Dans le livre III, Marshall introduit une loi générale de la demande (inverse), ceteris paribus, qui exprime une relation décroissante entre la quantité d'un bien fournie au marché et le prix auquel elle peut être écoulée. Il la met en œuvre dans deux concepts clés : l'élasticité et le surplus. L'élasticité est une mesure de la sensibilité d'une variable à la variation d'une autre variable. Par exemple, l'élasticité prix de la demande d'un bien est le rapport entre le taux de variation de la demande de ce bien et le taux de variation de son prix. Quant au surplus du et des consommateurs, il est une mesure monétaire de la différence entre ce que l'individu ou le groupe aurait pu payer pour se procurer une certaine quantité de bien et ce qu'il paie effectivement.
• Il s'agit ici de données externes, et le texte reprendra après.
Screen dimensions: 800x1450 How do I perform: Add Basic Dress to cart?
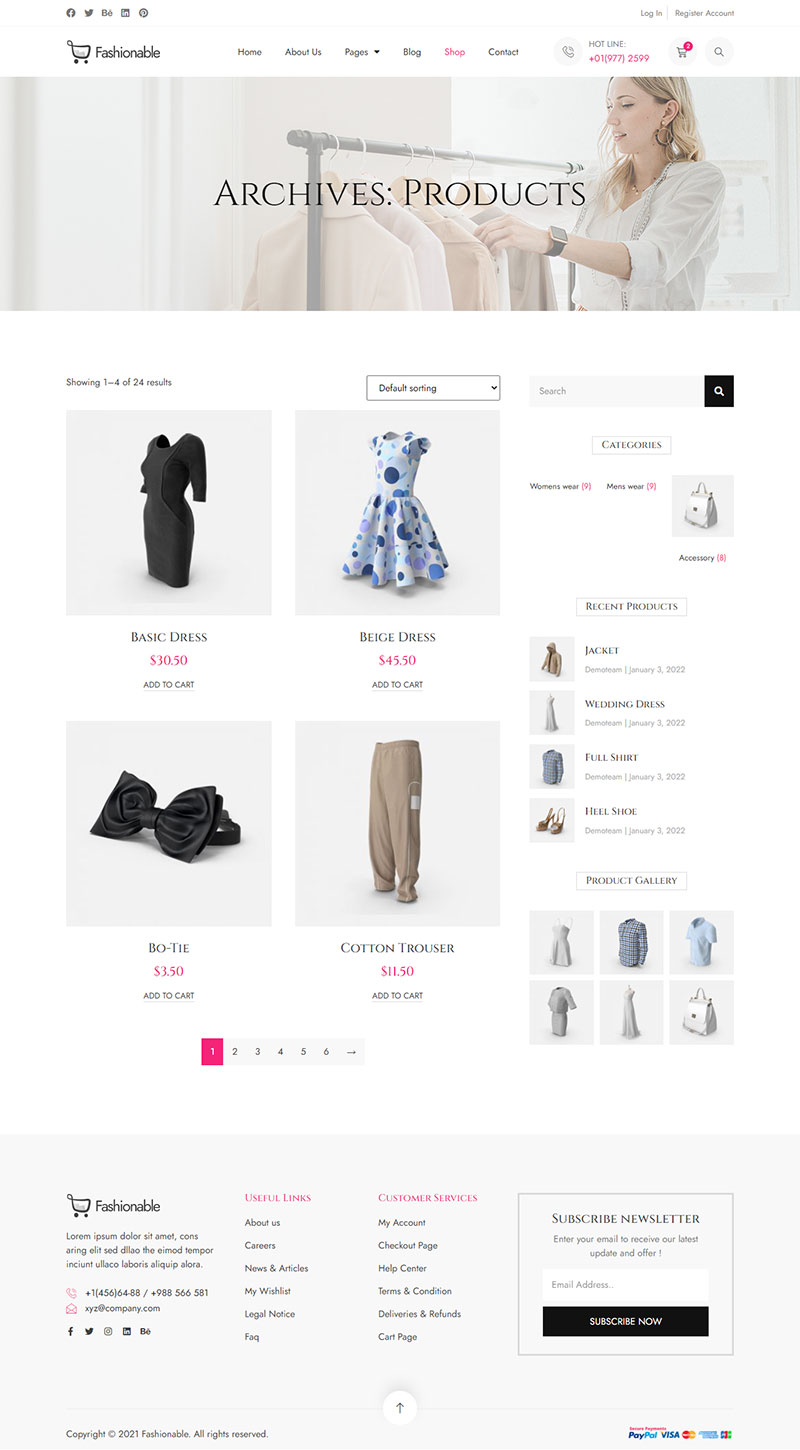(169, 685)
Le livre IV, sans doute l'un des plus originaux des Principes, présente les facteurs de la production. Aux facteurs traditionnels que sont la terre, le travail et le capital, Marshall ajoute les connaissances et l'organisation de ces connaissances à tous les niveaux de la vie économique : „l'organisation aide la science ; elle a plusieurs formes, à savoir l'organisation d'une entreprise considérée isolément, l'organisation des diverses entreprises dans la même industrie, l'organisation des diverses industries à l'égard les unes des autres, l'organisation de l'État assurant la sécurité à toutes et venant en aide à beaucoup“. À cette occasion, Marshall introduit des remarques sur les externalités et les économies d'échelle. Une externalité désigne l'influence d'une activité de production sur une autre ; elle peut être positive ou négative selon qu'elle augmente ou diminue la productivité de l'autre producteur. Une activité présente des économies d'échelle lorsque l'augmentation de sa taille permet d'augmenter dans une proportion plus grande (respectivement moins grande) sa production (respectivement ses coûts). Ces concepts sont pleinement utilisés au livre V, où Marshall expose sa théorie de la valeur en relation avec une périodisation des phénomènes économiques.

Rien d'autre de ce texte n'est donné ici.